Neuroinflammation is a potential pathogenesis of attention deficit hyperactivity disorder (ADHD). However, its consistency and specific causality remain unclear. We investigated the causal relationship between 91 inflammatory proteins and ADHD and explored the potential mediating role of 1400 serum metabolites. We obtained genome-wide association study (GWAS) data for 91 inflammatory proteins (n = 14,824), 1400 metabolites (n = 8299) and ADHD (n = 38,691) from publicly available datasets. A bidirectional 2-sample Mendelian randomization (MR) analysis was conducted to assess causal relationships between the inflammatory proteins and ADHD. Subsequently, a 2-step MR-based mediation analysis was performed to evaluate whether identified inflammatory proteins influence ADHD via specific metabolites. Sensitivity analyses verified the robustness of the results. Genetically predicted higher CD40L receptor (CD40) levels were associated with a reduced risk of ADHD (IVW odds ratio: 0.931; 95% CI, 0.894–0.970; P  = .001), whereas the other 90 circulating inflammatory proteins were not significantly correlated with ADHD after false discovery rate correction. No reverse causal associations were detected for ADHD on 91 circulating inflammatory proteins.

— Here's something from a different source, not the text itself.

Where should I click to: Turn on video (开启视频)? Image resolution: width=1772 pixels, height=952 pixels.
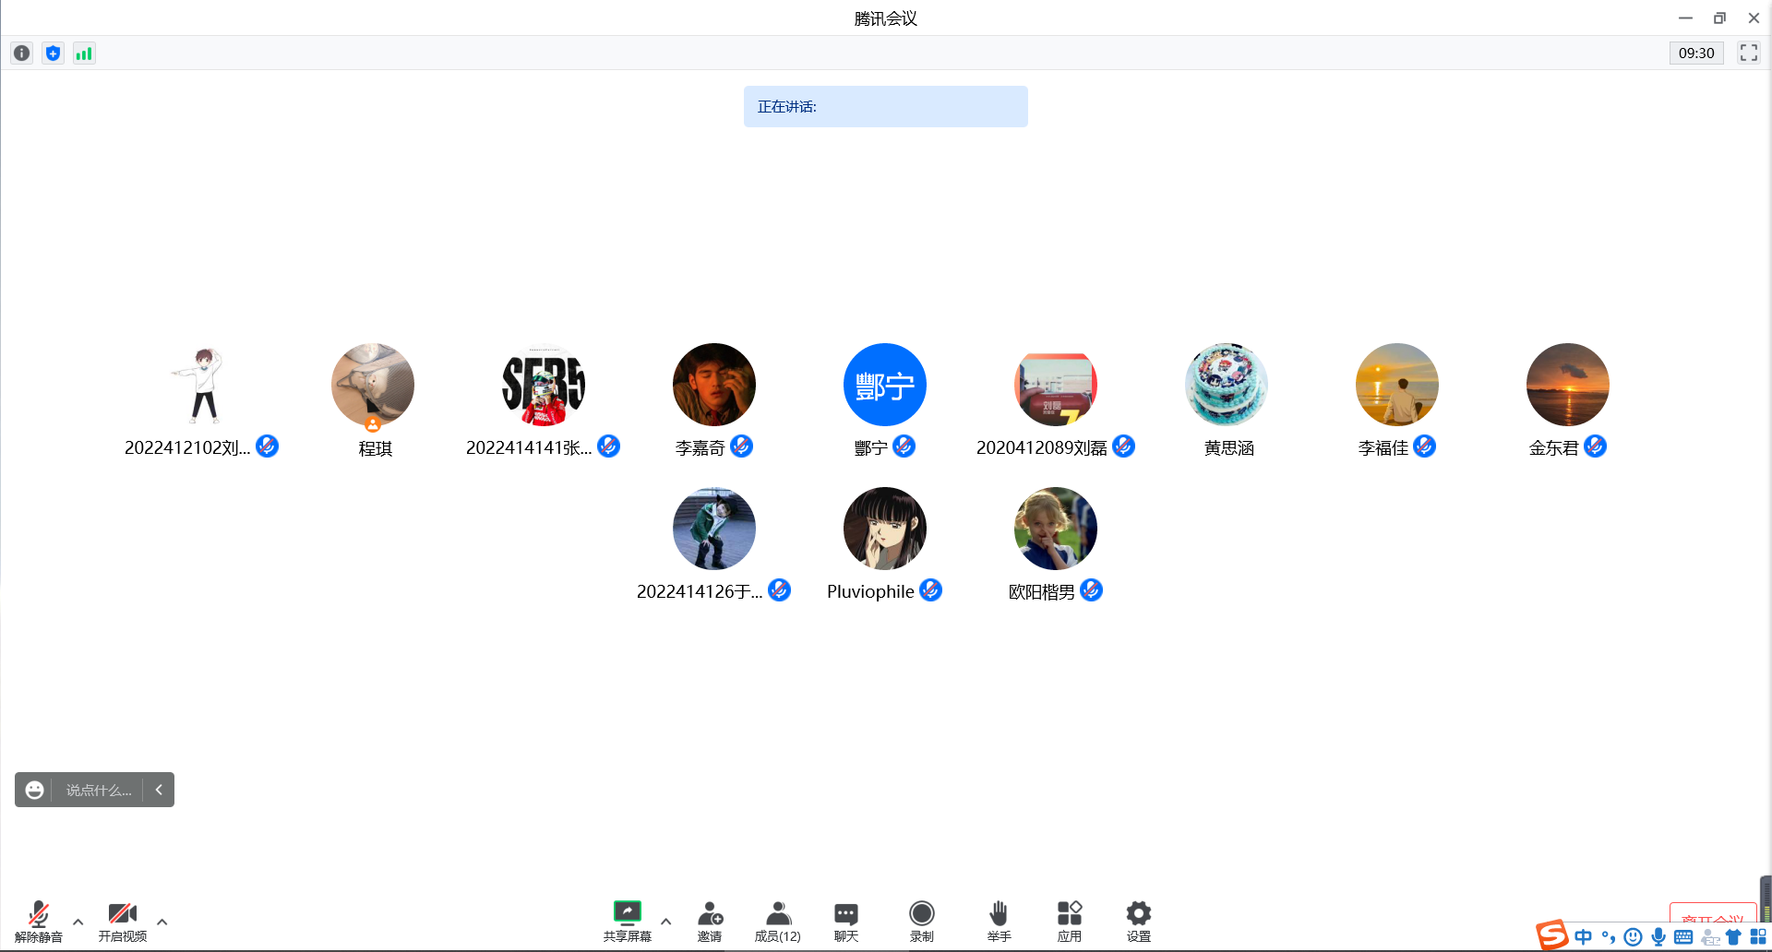(x=123, y=921)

The 2-step MR analysis suggested that CD40 levels may exert an indirect effect on ADHD via N -acetylneuraminate, although the mediation effect did not reach statistical significance (mediation effect: 0.005; 95% CI, −0.000 to 0.011; mediation proportion: −7.290%; 95% CI, −15.100% to 0.506%). No significant pleiotropy, heterogeneity, or outliers were identified. This study provides genetic evidence supporting a protective role of CD40 in ADHD and highlights a putative immunometabolic pathway linking CD40 to neurodevelopmental outcomes. Our findings demonstrate the utility of integrating proteomic and metabolomic data within an MR framework to prioritize causal intermediates, informing potential directions for biomarker discovery and targeted intervention in ADHD.